There was an interview with her in a legal magazine in which she almost seemed to flaunt her role as a poster girl for everything that people hated about the profession.
> “My job is to win cases and make money doing it,” she told the interviewer. “It’s that simple. I don’t care whether my client is guilty, innocent or somewhere in between. I represent anyone that wants to pay me for the best legal representation that money can buy. What I’m doing is what everyone else does in other professions. Making money. I just make more of it than most other people do.”
“Charming woman, huh?” Maggie said.
“I guess that’s why people love lawyers so much.”
It turned out that Lehrman wasn’t always that money-hungry though. At first, after graduating from law school, she went into public defender practice in New York. Her specialty had been representing tenants—most of them poor—against unscrupulous landlords.
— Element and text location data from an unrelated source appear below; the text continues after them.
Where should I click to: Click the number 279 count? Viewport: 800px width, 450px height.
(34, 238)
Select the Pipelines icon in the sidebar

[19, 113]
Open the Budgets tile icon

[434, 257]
There were several small newspaper articles from that period of her cases. One involved representing a homeless man who’d been arrested for vagrancy. She also worked extensively with tenants who’d been evicted as well as squatters—people living illegally in condemned or otherwise uninhabitable buildings because they had no place else to go.
“After that there was nothing about her for a few years until she suddenly turned up representing a mobster with a long record on a gun possession charge,” Maggie said. “These days she’s in the media a lot in connection with a series of high profile cases. Underworld figures, drug czars, and big-money white collar crime. Weird, isn’t it? Almost as if there were two Emily Lehrmans. Except there wasn’t. I checked with the American Bar Association.”
So what happened? Why did it take Emily Lehrman so long to figure out where the money was?
More importantly, what did any of this have to do with the story?
I sure didn’t know.
Scott Manning was a decorated police officer who had been with the NYPD for more than twenty years.
He graduated from the police academy at the top of his class and started working as a uniformed patrolman. He did well on the street, moving up to detective and then sergeant and finally homicide lieutenant—with lots of commendations along the way. He lived with his wife and three children in Staten Island, where he was a volunteer fireman in the community and also helped to coach Little League on Saturdays. At first glance, Scott Manning seemed to be a good cop and a good father and an all-around good guy.